Dr. Sandro Galea, dean and Robert A. Knox Professor at the Boston University School of Public Health, said the report had three "real findings," of which the first is that "the suicide rate is going down overall." This report is the first "in a while" to have such findings, he said.
Second, said Galea, who was not involved in the research, the consequences of suicide are "huge worldwide," and third, "there are enormous differences in suicide rates worldwide, which are quite extraordinary."
Suicide data is difficult to collect
"I think this conforms to impressions I've had," Galea said of the overall findings. "It's very helpful to have this cross-national comparison." He noted challenges in collecting data with uneven health reporting accuracy across nations but said the Institute for Health Metrics and Evaluation is the "gold standard" when it comes to gathering and analyzing global data of this type.
Ellicott C. Matthay, a postdoctoral scholar in the Department of Epidemiology and Biostatistics at the University of California, San Francisco, also noted the difficulties when reporting global health.
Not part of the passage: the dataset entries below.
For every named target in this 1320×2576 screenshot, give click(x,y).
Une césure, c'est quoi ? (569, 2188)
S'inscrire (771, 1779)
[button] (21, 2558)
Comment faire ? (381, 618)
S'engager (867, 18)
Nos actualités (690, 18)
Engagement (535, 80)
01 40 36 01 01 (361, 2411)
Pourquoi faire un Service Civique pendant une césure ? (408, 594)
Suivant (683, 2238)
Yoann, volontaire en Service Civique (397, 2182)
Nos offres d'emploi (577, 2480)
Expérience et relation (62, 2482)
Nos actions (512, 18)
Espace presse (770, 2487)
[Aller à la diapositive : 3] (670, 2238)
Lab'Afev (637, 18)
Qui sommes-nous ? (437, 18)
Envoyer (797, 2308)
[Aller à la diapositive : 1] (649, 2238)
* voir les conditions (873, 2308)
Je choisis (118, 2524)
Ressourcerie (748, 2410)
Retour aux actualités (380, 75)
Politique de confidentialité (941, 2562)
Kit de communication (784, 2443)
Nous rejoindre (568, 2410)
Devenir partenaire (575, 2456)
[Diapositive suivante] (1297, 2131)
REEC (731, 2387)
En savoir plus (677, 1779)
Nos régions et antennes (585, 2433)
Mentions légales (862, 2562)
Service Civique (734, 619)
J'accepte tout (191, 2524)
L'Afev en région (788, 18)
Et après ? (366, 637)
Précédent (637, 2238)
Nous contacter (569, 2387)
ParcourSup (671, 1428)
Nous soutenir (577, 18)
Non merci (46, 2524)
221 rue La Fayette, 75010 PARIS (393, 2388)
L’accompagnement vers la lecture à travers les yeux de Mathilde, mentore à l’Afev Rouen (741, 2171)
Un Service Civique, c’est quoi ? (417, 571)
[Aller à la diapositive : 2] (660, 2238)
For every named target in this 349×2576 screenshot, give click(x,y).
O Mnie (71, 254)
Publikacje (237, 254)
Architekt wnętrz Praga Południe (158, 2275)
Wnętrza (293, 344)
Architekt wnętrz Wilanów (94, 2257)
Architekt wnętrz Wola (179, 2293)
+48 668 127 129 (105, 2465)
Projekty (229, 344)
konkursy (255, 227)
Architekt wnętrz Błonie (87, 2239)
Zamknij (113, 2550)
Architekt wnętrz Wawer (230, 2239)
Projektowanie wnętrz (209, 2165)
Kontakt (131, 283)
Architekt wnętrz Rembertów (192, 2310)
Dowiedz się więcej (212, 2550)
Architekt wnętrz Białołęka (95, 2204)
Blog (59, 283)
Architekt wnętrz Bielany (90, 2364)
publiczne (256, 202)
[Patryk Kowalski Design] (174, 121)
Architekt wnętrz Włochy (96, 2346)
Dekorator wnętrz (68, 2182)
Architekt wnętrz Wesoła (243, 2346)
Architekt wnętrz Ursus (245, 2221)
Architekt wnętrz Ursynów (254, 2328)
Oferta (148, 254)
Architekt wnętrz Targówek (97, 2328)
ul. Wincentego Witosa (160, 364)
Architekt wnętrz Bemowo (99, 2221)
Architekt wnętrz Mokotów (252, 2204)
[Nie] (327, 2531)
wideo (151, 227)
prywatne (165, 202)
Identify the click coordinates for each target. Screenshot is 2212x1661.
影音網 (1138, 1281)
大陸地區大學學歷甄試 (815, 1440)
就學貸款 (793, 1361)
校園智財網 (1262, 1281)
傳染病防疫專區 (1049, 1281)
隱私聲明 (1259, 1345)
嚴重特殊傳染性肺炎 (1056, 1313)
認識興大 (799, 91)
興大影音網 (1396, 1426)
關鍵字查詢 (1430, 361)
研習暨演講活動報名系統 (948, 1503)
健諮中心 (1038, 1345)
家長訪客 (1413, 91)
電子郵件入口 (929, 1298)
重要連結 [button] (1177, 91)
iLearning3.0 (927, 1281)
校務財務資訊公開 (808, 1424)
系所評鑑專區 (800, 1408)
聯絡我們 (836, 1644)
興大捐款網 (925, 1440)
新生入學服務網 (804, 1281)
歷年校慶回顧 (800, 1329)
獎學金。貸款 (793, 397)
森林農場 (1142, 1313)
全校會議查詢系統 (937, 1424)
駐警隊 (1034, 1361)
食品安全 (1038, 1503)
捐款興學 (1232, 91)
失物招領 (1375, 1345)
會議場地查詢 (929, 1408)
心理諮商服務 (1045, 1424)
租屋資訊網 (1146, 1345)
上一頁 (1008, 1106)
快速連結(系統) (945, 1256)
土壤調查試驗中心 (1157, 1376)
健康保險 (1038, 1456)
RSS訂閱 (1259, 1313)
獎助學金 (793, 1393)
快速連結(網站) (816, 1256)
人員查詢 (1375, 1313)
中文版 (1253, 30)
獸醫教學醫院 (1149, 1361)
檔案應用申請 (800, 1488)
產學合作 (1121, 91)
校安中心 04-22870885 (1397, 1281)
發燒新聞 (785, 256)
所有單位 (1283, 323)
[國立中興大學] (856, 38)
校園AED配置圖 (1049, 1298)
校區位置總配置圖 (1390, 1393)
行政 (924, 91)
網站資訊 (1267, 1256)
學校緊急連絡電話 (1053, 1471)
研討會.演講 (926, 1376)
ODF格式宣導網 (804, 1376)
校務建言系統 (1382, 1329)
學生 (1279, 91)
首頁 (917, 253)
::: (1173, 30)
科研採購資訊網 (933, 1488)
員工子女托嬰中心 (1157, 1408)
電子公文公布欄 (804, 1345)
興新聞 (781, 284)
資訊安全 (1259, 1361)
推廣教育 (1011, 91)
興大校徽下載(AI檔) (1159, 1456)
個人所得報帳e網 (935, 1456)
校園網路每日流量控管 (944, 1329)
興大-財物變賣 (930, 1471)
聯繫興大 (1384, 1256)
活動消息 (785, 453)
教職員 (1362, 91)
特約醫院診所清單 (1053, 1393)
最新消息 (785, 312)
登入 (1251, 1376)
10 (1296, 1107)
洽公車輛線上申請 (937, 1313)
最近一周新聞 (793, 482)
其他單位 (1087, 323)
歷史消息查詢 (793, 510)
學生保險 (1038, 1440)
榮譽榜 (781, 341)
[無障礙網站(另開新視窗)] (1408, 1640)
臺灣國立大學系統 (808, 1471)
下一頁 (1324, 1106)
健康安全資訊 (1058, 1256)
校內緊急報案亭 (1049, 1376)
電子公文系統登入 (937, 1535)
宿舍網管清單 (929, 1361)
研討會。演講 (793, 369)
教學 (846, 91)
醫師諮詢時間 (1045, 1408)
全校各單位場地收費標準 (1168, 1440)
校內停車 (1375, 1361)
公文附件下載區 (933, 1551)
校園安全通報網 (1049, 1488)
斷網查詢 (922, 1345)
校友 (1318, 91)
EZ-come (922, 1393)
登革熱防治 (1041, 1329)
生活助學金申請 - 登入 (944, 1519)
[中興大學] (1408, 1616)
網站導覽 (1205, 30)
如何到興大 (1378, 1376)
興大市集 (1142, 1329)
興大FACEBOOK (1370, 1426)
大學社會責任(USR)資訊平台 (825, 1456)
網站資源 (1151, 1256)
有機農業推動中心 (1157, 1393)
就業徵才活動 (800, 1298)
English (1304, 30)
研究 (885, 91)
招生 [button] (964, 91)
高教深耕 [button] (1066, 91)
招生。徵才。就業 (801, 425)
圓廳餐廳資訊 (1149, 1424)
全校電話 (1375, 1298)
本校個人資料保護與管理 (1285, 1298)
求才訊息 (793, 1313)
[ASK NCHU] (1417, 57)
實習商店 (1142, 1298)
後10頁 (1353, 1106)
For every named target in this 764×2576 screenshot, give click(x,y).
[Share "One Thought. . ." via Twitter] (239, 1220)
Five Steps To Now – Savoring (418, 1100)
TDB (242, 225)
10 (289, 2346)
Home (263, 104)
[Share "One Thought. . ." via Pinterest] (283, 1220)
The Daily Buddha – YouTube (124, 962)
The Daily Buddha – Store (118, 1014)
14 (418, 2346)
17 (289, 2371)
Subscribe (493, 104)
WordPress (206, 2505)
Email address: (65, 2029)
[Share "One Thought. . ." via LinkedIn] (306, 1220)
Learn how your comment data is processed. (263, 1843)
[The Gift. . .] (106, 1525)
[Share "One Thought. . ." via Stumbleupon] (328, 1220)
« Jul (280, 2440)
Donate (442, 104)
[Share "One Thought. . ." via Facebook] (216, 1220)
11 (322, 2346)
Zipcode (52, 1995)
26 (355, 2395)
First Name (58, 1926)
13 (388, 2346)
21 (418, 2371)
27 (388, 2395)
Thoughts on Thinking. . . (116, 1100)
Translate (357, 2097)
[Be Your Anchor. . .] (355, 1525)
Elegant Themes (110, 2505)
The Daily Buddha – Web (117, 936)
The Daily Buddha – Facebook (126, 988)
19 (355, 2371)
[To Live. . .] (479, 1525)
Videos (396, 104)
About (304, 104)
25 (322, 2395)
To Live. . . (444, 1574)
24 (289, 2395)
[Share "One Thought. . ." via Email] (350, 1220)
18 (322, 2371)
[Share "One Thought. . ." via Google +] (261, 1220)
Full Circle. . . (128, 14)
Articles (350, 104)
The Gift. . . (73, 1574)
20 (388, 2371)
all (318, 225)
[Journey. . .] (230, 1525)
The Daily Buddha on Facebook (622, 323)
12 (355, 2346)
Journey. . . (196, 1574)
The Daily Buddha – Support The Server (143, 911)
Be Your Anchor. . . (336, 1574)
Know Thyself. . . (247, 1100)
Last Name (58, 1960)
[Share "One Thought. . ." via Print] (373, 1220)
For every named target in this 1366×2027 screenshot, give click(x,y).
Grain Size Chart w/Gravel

In an editorial published alongside the study, he wrote that the results could "reflect data problems such as under-reporting, differential reporting, or misclassification of cause of death owing to the sensitive and illegal nature of suicide in many countries."
Although the findings should be "interpreted with some caution," the new report provides a basis for a variety of follow-up studies, he said. For example, researchers might try to identify the drivers of the spiking suicide rate in Zimbabwe.
"Results could prove useful to governments, international agencies, donors, civic organizations, physicians, and the public to identify the places and groups at highest risk of self harm and to set priorities for interventions," Matthay wrote.
The World Health Organization's Comprehensive Mental Health Action Plan 2013-2020 aims to reduce suicide mortality by a third between 2015 and 2030.
Navgahi and his co-authors have this goal foremost in their thoughts. They conclude, "Although the decrease in suicide mortality has been substantial during the period 1990 to 2016, if current trends continue, only 3% of 118 countries will attain the Sustainable Development Goals target to reduce suicide mortality by one third between 2015 and 2030."